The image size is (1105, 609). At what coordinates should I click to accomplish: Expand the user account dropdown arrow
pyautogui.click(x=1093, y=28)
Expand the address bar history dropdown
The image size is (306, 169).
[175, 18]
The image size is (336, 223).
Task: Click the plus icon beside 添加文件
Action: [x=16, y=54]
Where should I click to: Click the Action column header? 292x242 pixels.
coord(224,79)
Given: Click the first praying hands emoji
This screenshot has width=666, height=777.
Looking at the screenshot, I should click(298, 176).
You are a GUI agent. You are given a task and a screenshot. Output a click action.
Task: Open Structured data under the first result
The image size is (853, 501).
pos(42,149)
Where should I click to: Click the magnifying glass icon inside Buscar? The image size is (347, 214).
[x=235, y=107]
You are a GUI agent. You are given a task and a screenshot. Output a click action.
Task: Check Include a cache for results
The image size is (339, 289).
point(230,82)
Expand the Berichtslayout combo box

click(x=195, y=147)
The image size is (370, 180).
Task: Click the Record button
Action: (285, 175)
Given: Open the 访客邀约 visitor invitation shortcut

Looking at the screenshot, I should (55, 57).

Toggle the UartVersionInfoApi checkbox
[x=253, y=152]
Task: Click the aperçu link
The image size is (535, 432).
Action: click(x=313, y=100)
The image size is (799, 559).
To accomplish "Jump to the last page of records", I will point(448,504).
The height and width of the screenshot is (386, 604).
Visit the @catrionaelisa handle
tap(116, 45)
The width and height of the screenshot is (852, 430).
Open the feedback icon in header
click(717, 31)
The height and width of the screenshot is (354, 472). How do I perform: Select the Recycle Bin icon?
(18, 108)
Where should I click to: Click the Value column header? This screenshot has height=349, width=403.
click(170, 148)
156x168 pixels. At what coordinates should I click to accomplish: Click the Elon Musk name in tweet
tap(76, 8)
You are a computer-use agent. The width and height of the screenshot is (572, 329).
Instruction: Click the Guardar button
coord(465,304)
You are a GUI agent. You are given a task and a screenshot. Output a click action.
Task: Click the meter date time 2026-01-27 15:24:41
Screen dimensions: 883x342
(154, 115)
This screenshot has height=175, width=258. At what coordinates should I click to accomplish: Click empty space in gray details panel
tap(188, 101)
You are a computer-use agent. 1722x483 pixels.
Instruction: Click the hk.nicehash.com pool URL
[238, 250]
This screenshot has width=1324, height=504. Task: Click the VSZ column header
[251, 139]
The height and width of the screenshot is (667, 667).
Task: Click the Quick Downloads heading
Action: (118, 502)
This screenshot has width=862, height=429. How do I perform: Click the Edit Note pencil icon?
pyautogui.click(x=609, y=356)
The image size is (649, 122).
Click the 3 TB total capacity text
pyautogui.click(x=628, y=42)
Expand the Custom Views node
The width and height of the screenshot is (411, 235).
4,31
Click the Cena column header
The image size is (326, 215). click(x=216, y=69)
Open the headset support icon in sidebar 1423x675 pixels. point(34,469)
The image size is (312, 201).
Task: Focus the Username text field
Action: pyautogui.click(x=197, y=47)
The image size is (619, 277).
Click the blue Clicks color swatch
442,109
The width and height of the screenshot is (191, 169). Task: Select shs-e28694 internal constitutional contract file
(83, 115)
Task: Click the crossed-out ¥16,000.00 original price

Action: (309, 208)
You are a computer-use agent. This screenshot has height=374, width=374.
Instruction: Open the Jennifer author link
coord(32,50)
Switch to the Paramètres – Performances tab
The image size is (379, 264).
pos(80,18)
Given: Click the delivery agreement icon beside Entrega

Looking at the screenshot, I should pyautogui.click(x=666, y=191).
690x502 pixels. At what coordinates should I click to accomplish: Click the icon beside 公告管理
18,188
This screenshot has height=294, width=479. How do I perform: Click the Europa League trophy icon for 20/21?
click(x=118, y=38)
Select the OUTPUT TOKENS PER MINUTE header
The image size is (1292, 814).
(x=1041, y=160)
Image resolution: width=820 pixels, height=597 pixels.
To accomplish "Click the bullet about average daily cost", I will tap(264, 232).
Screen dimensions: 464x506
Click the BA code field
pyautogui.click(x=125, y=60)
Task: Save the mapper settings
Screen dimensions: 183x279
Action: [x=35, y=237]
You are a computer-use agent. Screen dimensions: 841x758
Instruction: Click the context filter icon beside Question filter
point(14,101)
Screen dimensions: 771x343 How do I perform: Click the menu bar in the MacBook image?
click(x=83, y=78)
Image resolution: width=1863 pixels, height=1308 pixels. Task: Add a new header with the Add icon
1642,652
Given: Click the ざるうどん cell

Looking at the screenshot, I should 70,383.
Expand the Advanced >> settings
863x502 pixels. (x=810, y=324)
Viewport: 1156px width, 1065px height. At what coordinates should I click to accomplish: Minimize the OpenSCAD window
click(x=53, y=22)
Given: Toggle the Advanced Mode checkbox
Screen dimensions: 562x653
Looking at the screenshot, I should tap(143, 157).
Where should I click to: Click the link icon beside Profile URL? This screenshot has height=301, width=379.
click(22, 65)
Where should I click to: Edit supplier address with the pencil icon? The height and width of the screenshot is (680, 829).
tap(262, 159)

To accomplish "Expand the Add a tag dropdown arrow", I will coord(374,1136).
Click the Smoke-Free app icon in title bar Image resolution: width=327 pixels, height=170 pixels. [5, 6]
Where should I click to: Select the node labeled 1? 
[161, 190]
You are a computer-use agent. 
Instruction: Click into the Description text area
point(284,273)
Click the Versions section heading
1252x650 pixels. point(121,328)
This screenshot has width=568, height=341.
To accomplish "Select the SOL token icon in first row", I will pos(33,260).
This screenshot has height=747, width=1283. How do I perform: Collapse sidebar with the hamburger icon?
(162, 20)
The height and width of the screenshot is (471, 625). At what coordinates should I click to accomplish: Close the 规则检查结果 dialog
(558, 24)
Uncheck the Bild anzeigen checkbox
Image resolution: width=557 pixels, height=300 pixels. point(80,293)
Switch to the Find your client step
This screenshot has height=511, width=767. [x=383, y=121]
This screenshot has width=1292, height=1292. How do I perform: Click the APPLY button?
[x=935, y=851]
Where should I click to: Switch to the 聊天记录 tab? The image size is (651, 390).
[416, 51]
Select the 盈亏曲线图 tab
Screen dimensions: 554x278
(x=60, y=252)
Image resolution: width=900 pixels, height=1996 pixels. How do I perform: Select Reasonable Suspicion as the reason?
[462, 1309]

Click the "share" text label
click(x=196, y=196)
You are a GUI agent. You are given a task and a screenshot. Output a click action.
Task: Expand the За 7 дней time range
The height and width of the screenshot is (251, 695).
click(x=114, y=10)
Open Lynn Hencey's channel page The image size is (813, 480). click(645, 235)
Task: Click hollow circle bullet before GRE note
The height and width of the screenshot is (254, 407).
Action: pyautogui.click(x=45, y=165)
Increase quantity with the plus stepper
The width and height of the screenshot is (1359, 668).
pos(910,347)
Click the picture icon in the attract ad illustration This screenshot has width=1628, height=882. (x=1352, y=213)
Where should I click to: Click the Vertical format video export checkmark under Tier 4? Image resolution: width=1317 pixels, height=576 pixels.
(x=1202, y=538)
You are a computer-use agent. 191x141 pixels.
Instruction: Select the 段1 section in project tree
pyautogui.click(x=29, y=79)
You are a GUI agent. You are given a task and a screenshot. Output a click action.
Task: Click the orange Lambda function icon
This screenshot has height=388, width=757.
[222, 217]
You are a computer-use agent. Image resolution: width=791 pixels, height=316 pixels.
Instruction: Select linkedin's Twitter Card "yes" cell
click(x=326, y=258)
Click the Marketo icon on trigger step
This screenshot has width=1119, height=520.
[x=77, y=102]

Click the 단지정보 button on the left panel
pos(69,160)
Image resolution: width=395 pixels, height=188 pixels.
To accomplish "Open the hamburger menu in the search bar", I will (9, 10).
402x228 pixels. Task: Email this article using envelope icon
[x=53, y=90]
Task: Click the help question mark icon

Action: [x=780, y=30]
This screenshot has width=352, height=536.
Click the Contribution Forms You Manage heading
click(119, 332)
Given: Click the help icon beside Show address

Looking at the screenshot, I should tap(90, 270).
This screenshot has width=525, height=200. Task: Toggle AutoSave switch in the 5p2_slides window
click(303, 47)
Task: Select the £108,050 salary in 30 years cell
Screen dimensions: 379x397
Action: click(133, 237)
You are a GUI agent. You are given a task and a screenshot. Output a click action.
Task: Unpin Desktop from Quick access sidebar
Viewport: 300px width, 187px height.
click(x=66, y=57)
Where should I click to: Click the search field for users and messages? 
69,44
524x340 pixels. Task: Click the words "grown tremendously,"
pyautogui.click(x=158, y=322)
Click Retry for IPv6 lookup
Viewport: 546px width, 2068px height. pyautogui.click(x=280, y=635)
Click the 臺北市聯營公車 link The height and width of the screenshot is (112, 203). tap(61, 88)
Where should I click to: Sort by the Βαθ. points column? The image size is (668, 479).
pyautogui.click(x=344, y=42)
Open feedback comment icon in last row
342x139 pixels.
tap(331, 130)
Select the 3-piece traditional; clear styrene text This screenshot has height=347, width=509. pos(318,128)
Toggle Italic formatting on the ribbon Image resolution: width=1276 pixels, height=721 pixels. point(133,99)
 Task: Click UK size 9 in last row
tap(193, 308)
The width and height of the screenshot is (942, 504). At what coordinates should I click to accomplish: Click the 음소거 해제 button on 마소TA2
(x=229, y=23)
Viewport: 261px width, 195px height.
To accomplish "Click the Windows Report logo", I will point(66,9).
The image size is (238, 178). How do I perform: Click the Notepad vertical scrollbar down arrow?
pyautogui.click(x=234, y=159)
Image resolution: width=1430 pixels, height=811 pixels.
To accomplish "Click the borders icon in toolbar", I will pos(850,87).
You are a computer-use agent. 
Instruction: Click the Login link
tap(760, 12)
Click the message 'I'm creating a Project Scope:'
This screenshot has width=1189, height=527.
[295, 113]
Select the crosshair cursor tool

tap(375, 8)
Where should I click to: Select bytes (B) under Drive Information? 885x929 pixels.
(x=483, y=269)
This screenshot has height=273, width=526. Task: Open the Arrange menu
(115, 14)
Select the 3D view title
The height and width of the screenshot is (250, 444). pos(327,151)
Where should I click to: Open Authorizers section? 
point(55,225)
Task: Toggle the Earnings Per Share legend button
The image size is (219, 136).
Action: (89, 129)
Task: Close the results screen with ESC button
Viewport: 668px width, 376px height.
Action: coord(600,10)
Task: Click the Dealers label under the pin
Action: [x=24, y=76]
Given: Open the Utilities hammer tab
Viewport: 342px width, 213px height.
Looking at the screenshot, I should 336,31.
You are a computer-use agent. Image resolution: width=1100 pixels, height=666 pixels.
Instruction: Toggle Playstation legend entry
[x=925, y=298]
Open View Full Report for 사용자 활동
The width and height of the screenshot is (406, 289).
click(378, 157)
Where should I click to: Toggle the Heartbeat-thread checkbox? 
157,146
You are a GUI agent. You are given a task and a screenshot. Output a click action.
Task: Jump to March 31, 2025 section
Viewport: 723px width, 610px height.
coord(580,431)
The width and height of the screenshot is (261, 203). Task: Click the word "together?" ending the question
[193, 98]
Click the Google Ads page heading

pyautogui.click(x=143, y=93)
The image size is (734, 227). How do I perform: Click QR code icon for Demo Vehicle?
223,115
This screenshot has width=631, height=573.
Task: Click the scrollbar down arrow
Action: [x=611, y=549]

——————

* **WHAT THE TASK ASKS**: Identify each line in the entries with the word "Jump" and copy it.

* **RESPONSE TO THE EXERCISE**:
To accomplish "Jump to the last page of records", I will point(448,504).
Task: Jump to March 31, 2025 section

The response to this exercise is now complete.